Australian organisations are today acknowledging in an unprecedented way, the importance of security technologies and the investment in security infrastructure required keeping data safe. The traditional rule of thumb of investment in data security is no longer adequate. When things go wrong, ‘reasonable efforts’ by organisations and departments to incorporate minimum security needs into systems are negatively impacting the bottom line.
For a growing list of organisations, things are going very wrong. Data breaches are becoming significantly more expensive to resolve and reputational damage is negatively impacting share prices and profit margins. In extreme cases, data breaches have destroyed organisations. By now, we are all familiar with the trials of Sony, the closure of Distribute.IT here in Australia and the ongoing challenges that News Limited faces in investigating potential data security incidents. These are the newsworthy incidents that are reaching the public. Here in Australia, everyday organisations are dealing with unexpected Denial of Service attacks or data hacks that target random clients with discouraging outcomes.
So we operate in a new security environment, how does this impact the role of CIO?
The traditional role of technology and its implementation by the CIO and IT team has been to deliver a return on investment. Boards demand it; shareholders expect it and CIOs have had to prove that there was a business case for each continued technology rollout. How does the CIO negotiate security in an environment that requires you to increase your investment in data security with the outcome that the organisation simply stays in business? When do you know it’s your turn to be hit?
I wish I could answer that question for clients but for some there is no reason as to when a data breach occurs. We sometimes never understand who is behind an attack. The good news is that we do know that if you mitigate the risk, then you stay in business.
It may sound simplistic but the role of the CIO is to communicate the message of security to all parts of an organisation. Privacy principles and policies must be translated into business requirements. Those in the business team need to understand the potential threats that result from violating security policies. CIOs must set the agenda and it can no longer be about ticking boxes. Project managers can no longer kick off a project and revisit security when the project is being implemented. Often, the budget for security is not considered or is simply inadequate.
So where do you start? Let’s take a look at the National Privacy Principles. These guidelines are often interpreted differently by different organisations, often causing the most grief due to misinterpretation. “Must take steps” to protect information is sometimes not appreciated by CIOs and Boards. They effectively water down their investment and approach to security. “Must take steps” needs to consider industry best practice security processes. Best practices include establishing data security policies and implementing effective encryption standards to ensure the storage of sensitive information. These practices are in fact an investment to help protect your business and CIOs need to challenge those individuals that push back on these security budgets.

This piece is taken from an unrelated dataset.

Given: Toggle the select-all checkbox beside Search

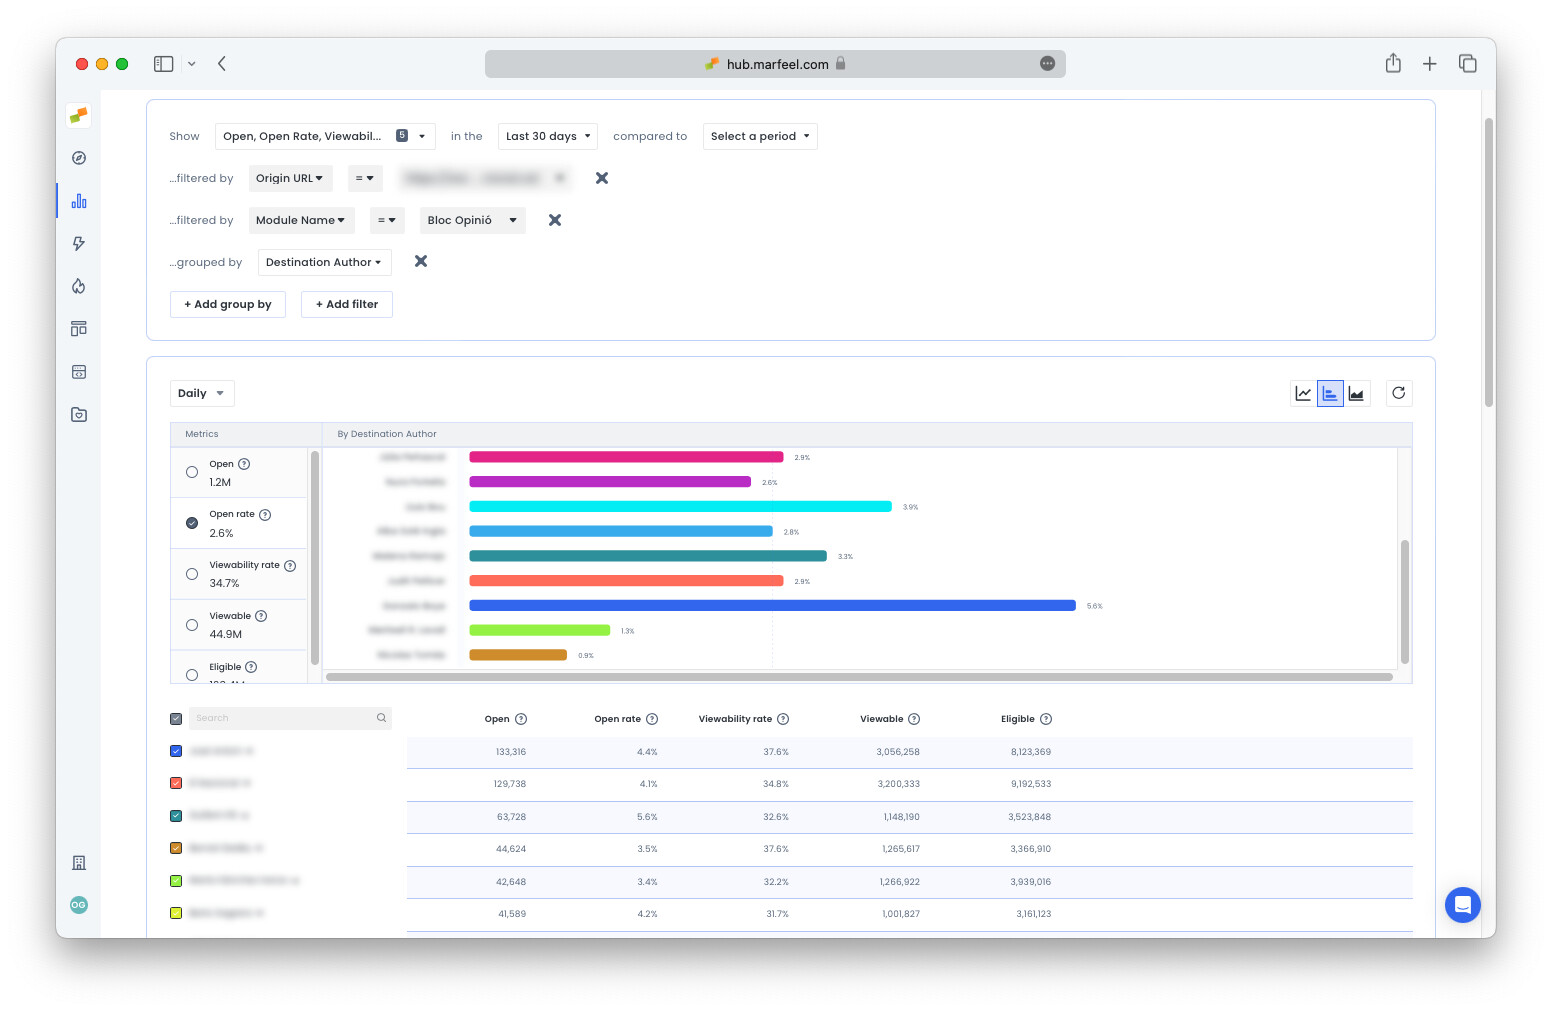Looking at the screenshot, I should [x=176, y=719].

Also, may need to re-calibrate their understanding of the sensitivity of data and how it is handled. For example, we often speak to clients that rate storing credit card details as sensitive, but address details as non-sensitive. On the open market, address details may have a greater value than the credit card data. From this perspective, it stands to reason that address details are highly sensitive. For some organisations storing data, it is categorised as non-sensitive. If this is client data, the organisation should consider this highly sensitive.

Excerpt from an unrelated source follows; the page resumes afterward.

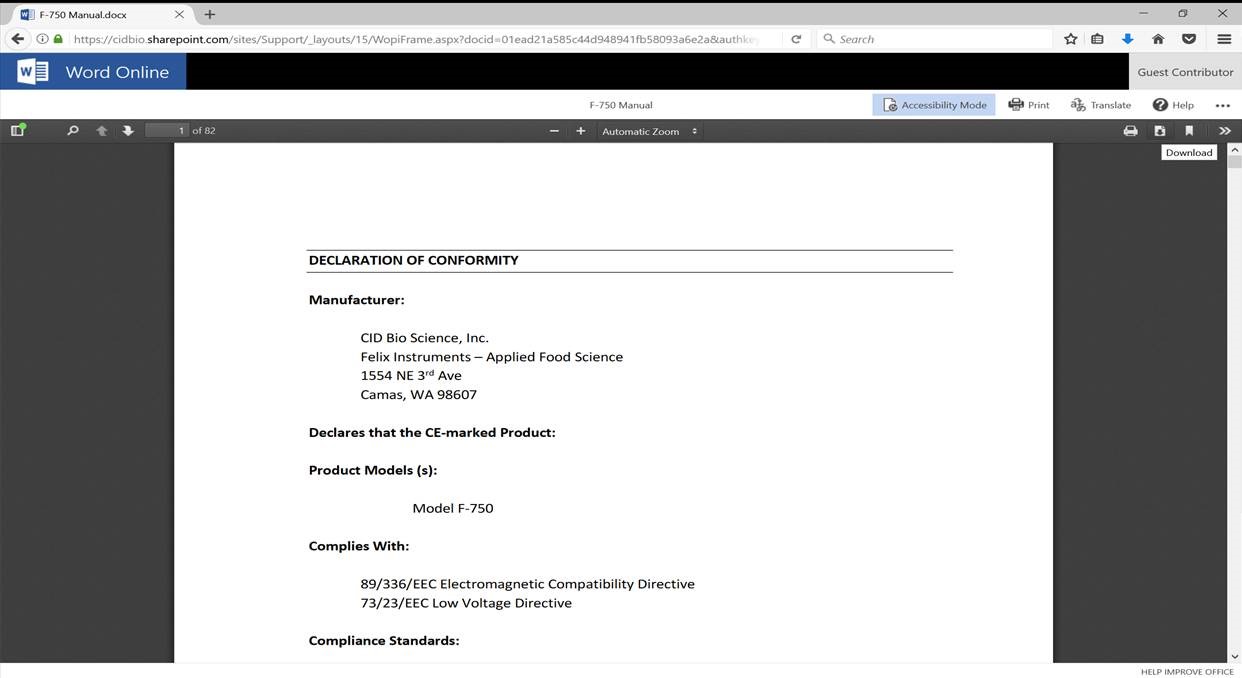Zoom out with the minus button
Viewport: 1242px width, 678px height.
[x=554, y=131]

To reduce cost, virtualisation and cloud computing are a default answer in some organisations. Cutting costs may come at a price. Attack vectors against virtualised and cloud environments are often unknown to both CIOs and hosting providers. This exposes the organisation to unknown and severe risks. Virtualisation and cloud computing have introduced a host of new attack vectors for hackers.

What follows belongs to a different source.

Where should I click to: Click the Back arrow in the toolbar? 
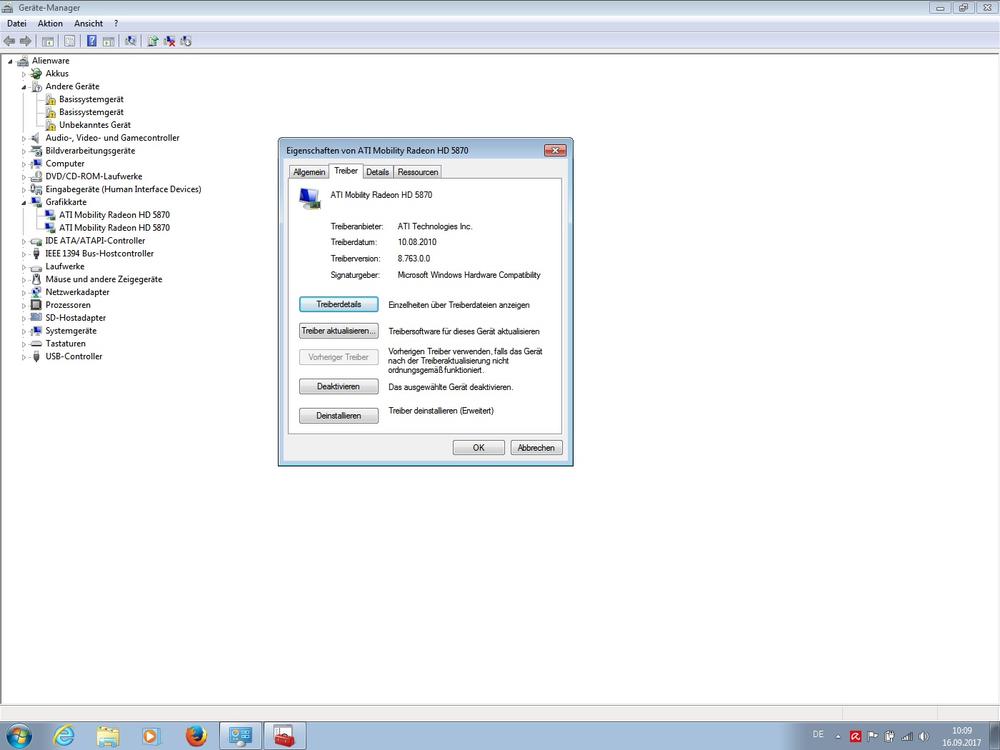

The major concern around cloud hosting and cloud applications is a lack of access controls between organisations’ systems and application accounts. You no longer know who is located on the same network as you. Hackers can now sit on the same network as you and have far more direct attack techniques available to them. These techniques bypass access controls to attack your systems. Cloud hosting is almost always implemented on virtual infrastructure, causing Virtualisation Threats to also be available to hackers.
If you are not sure where to start or just need to re-confirm you are tackling the issue of data security effectively, there are standard principles we use to help guide our clients towards safe data. Ask yourself:
- Do I have a data classification policy and understand the classification of data at hand?
- Do I have an up-to-date data register?
- Do I have systems that expose my sensitive data to the outside world?
- If my data is disclosed, what are the likely outcomes?
- What is my backup data plan and how do I manage the redundancy of stored data?
Of course, it stands to reason that you can engage a qualified security governance professional to help you manage your data and understand the latest threats. You don’t need to take my word for that. Just look at what’s happening around the globe.